Laura was sitting in bed when the results arrived. You have a relative, an uncle by the last name Horn. She reread it. And even.
“Oh my God, that must be (Donna’s) brother,” Laura said to herself. Her mother had only told her the maiden name of Donna where she was born. “I had this wave of emotions.”
Then Donna’s sister appeared as a parent. Laura sent him a letter, thinking she might be his birth mother. She sent them both her contact details. Laura was sitting in her University of Arkansas office when the email arrived.
It was Donna who held out her hand. I am your biological mother. I feel like I owe you this. Everything you want to know.
“I went into my boss and coworkers’ office and said, ‘You’re not going to believe this,’ Laura said. “I just couldn’t believe it. I had waited all these years.”
Donna gave Laura the name of her biological father.
In another twist of fate, Laura already knew Joe. Her best friend in high school had married Joe’s nephew.

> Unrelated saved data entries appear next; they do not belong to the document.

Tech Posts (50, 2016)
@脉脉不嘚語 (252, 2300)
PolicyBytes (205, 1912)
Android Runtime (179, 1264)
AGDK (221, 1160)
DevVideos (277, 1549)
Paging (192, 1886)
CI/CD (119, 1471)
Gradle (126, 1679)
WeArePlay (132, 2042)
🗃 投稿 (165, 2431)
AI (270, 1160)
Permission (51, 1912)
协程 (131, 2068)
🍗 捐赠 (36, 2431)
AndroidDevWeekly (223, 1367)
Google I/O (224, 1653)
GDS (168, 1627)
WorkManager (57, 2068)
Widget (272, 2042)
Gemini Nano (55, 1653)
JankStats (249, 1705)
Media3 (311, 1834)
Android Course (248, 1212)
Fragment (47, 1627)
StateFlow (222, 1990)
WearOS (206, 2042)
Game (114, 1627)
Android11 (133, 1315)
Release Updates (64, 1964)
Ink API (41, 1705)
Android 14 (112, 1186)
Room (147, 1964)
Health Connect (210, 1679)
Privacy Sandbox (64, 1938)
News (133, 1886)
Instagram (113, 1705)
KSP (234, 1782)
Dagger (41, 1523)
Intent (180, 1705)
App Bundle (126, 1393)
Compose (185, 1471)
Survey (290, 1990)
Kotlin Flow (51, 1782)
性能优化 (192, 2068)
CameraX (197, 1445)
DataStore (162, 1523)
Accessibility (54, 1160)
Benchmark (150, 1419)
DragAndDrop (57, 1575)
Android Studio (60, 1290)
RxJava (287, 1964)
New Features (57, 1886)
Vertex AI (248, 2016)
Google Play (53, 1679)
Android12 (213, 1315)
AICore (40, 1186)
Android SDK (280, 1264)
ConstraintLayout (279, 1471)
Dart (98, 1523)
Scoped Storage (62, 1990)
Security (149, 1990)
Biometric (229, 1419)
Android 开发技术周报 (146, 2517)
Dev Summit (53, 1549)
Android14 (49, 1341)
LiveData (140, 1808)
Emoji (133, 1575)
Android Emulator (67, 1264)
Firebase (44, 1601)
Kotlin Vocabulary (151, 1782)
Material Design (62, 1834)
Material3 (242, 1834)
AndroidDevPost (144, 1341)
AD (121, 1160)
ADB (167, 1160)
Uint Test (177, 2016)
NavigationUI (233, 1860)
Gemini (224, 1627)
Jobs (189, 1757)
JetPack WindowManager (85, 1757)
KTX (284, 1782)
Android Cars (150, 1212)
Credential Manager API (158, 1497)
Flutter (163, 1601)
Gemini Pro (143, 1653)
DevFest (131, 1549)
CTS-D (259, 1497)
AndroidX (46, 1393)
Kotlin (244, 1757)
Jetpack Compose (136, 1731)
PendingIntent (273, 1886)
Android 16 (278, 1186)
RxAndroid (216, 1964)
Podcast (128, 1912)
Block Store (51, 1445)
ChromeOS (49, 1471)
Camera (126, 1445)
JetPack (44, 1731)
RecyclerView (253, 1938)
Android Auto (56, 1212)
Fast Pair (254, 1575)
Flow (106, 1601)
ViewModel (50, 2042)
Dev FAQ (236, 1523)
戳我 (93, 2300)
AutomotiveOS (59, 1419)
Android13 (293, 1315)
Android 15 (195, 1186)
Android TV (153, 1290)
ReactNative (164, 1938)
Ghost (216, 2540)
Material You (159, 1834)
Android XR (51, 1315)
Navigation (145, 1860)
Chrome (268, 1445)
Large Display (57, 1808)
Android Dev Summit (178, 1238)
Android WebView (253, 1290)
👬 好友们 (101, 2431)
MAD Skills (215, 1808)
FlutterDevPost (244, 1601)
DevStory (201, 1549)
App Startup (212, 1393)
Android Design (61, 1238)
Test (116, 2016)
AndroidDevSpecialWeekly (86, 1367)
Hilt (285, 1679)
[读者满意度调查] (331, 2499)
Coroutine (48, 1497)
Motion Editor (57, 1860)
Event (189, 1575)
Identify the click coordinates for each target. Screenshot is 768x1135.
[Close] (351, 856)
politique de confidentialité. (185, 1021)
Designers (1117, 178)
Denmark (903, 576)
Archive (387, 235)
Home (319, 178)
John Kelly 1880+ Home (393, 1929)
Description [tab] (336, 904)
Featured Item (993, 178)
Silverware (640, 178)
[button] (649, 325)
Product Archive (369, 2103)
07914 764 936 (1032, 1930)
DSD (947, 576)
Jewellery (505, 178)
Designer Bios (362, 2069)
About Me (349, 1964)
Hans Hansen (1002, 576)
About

When she first spoke to Joe on the phone, the first words out of her mouth were, “Oh my God, if you look like Donna, I bet you’re so pretty.”
Laura thought it was so sweet, after all these years, that love in her voice. Laura helped Donna and Joe get in touch. The two started talking and never stopped. When they met they hugged and it was like 50 years had melted away.
“We saw each other and hugged and cried,” Joe said. “We knew. We knew. You know what I mean?”
They got married in May.
Reuniting her biological parents is not what Laura had wanted when she went looking for them. All she wanted was to know where she came from. To ask if she was born of love.
“It feels really good to be a part of…” Laura walks away. Participate in the end of this teenage love affair.
And yes. The answer is yes. She was born out of love.